From the neck onwards the scales become coarser even if ventrally they tend to be smaller and on the belly they are in a more regularly arranged. There are no remains of the neck, but in general it could have been a little stockier if we consider F. Bertozzo’s 2020 study on the nuchal ligament in hadrosaurs.
The body is quite stocky as it should be for a herbivore. The low ridge along the back is based on the fact that the exposed vertebrae have fairly high spinous processes, the same part that forms the sail of Ouranosaurus or Spinosaurus. Among other things, Brighstoneus could currently be the dinosaur most closely related to Ouranosaurus, even if not all research agrees with this result. On the crest there are also dermal spines not found in this genus but certainly present in other hadrosaurs.

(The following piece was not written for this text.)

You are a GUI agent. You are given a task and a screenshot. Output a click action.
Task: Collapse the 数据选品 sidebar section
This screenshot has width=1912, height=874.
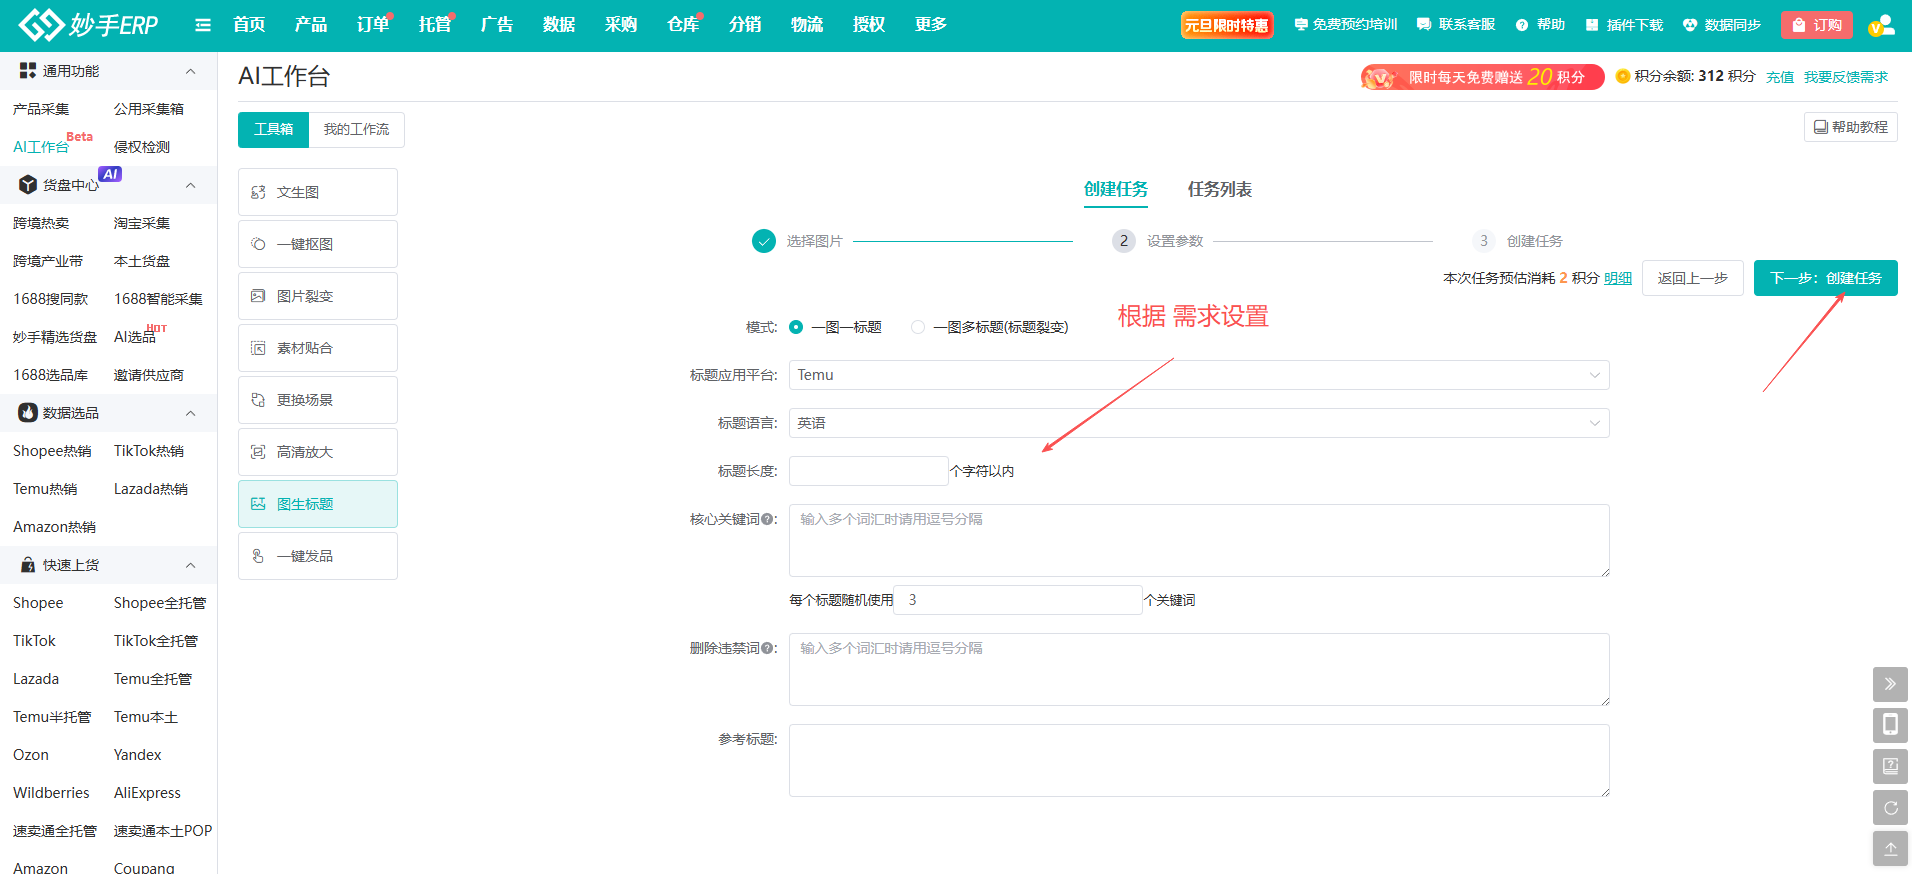[190, 413]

We only have a few vertebrae of the tail, so inevitably it must be compared with those of similar genera. The length and pose are fine, in fact, luckily they didn’t make it a rigid cylinder. CollectA also did a good job with the volumes: very massive base and thinner end. To be picky, the tip should have been even thinner, but I imagine that this is an error intended to make the model more resistant when handled by children. As usual there is also the orifice of the cloaca, highlighted by a darker colour.
The limbs are based on Iguanodon. The proportions and musculature are overall correct although, perhaps to give more emphasis to the pose, the right front leg is slightly longer than the left. However, some inaccuracies regarding the hands and feet should be noted. The front paws are well sculpted, they have five toes and of these only the first three are clawed. The first has the classic claw, the next three are moderately fused together and the fifth protrudes separately. So far so good, at most the first and fifth toes could be more pointed. The problem is that the hand is pronated with the palms facing backwards. However, it is known for certain from fossilized footprints that the palms of the hands should face inwards. Accordingly the hands should be rotated ninety degrees to be in the correct position. The hind legs have three toes, all clawed, and that’s fine; however the fleshy pad is missing. This time too we know for sure of its existence thanks to fossil footprints.
The livery is not particularly flamboyant, however it adapts well to a dry environment with a Mediterranean-like climate like the one that must have existed on the Isle of White in the Beremmian, 125 million years ago.
Let’s get to the final considerations. The Brighstoneus CollectA is very nice and contains all the main features of this dinosaur, among other things there are no other models on the market at the moment. Plus the price is absolutely affordable. So despite there being some imperfections we cannot fail to promote it, especially if you put it in the company ot the other dinosaurs of the Wessex formation.